Complete the following:
**A)** Translate this sentence from the blog post about the narcissistic personality quiz into Spanish: "So when I first discovered the quiz I took a few minutes, whisked through the questions, and clicked the button to calculate a score."
**B)** Retype the passage of the blog post about the narcissistic personality quiz starting at "Simple enough?  Sure.  I" and ending at "I scored 3.".
**C)** In the blog post about the narcissistic personality quiz, what scores did the writer get on the quiz? List them in the order they were obtained.

Friday, December 12, 2014

Narcissistic Personality Quiz

OK, this is just for fun on a Friday afternoon.  I found a quiz online which is supposed to determine whether you are a narcissist.

You can find it here: http://psychcentral.com/quizzes/narcissistic.htm 

Actually I found it a few days ago, but I keep re-taking it because keep getting scores that I can't believe.  Wait ... it's not what you think.

There are 40 questions.  I'm not sure, but I guess that each question scores either a 0 or a 1, depending on whether you choose the narcissistic answer or not.  Maybe it is more sophisticated than that.  In any event, what they say about the scoring is as follows:

Between 12 and 15 is average.
Celebrities often score closer to 18.
Narcissists score over 20.


Simple enough?  Sure.  I thought so too.  So when I first discovered the quiz I took a few minutes, whisked through the questions, and clicked the button to calculate a score.

I scored 4.

Wait, surely that's not possible.  Well I didn't worry about it then because I had other things to do that day (like work) but I came back a couple of days later and tried again.

This time I scored 3.

So just now I tried one more time, doing my level best to answer the questions as narcissistically as I could manage.  I thought of some of the screamingly narcissistic things I have written here, for example.  (This one still embarrasses me deeply.)  I tried to give myself whatever edge I thought I realistically could, given the way the questions were worded.

And this time I climbed all the way up to 7.  That's a full half of a "Normal" rating.

How is this possible?  Knowing how easily my ego can come untethered from reality, how can my score be so low?

Source material:
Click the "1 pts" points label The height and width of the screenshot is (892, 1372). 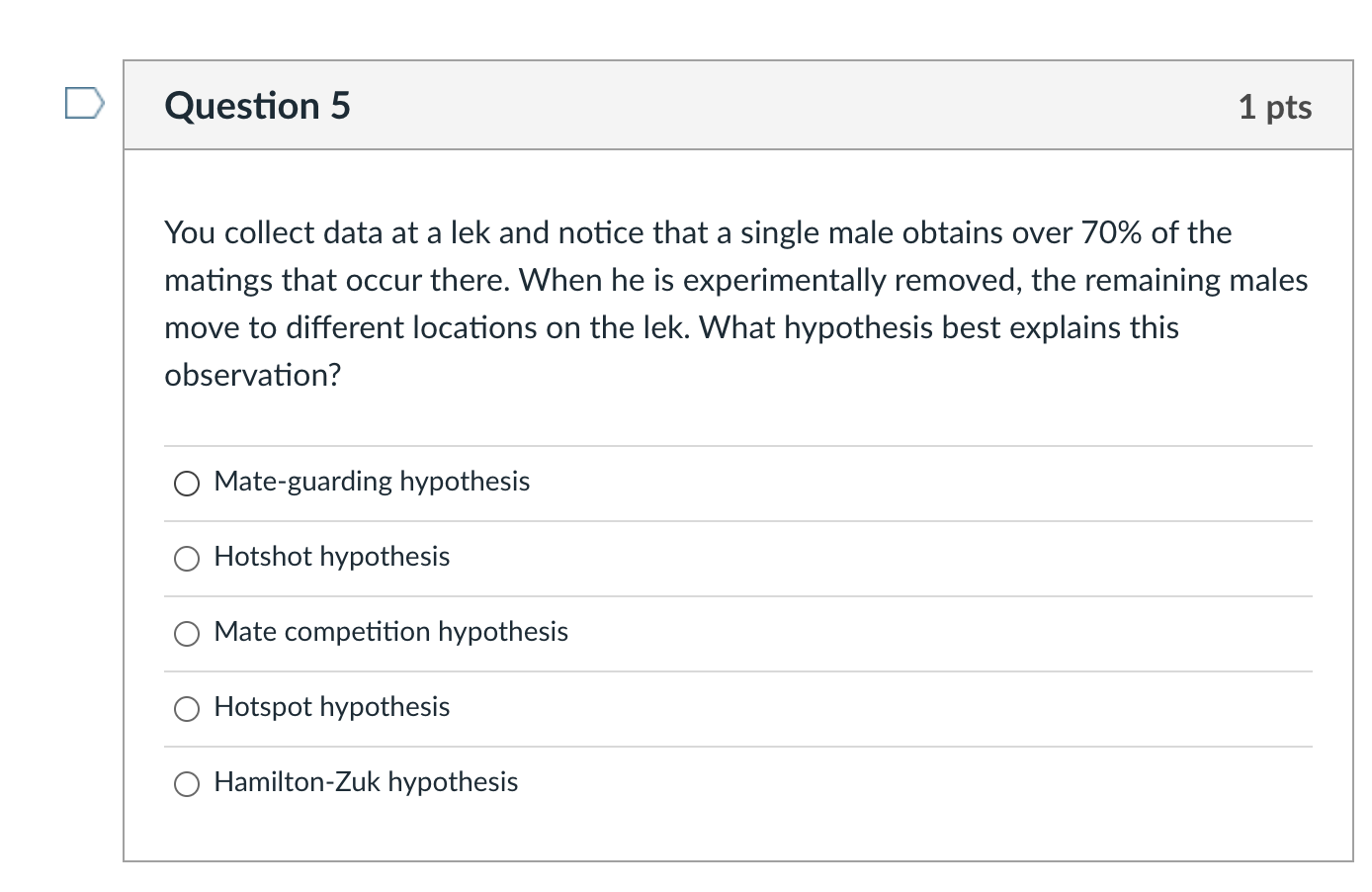[x=1274, y=107]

Answer set:
**A)** Así que, cuando descubrí el cuestionario por primera vez, me tomé unos minutos, repasé las preguntas a toda prisa y hice clic en el botón para calcular una puntuación.

**B)**
Simple enough?  Sure.  I thought so too.  So when I first discovered the quiz I took a few minutes, whisked through the questions, and clicked the button to calculate a score.

I scored 4.

Wait, surely that's not possible.  Well I didn't worry about it then because I had other things to do that day (like work) but I came back a couple of days later and tried again.

This time I scored 3.

**C)** 4, 3, 7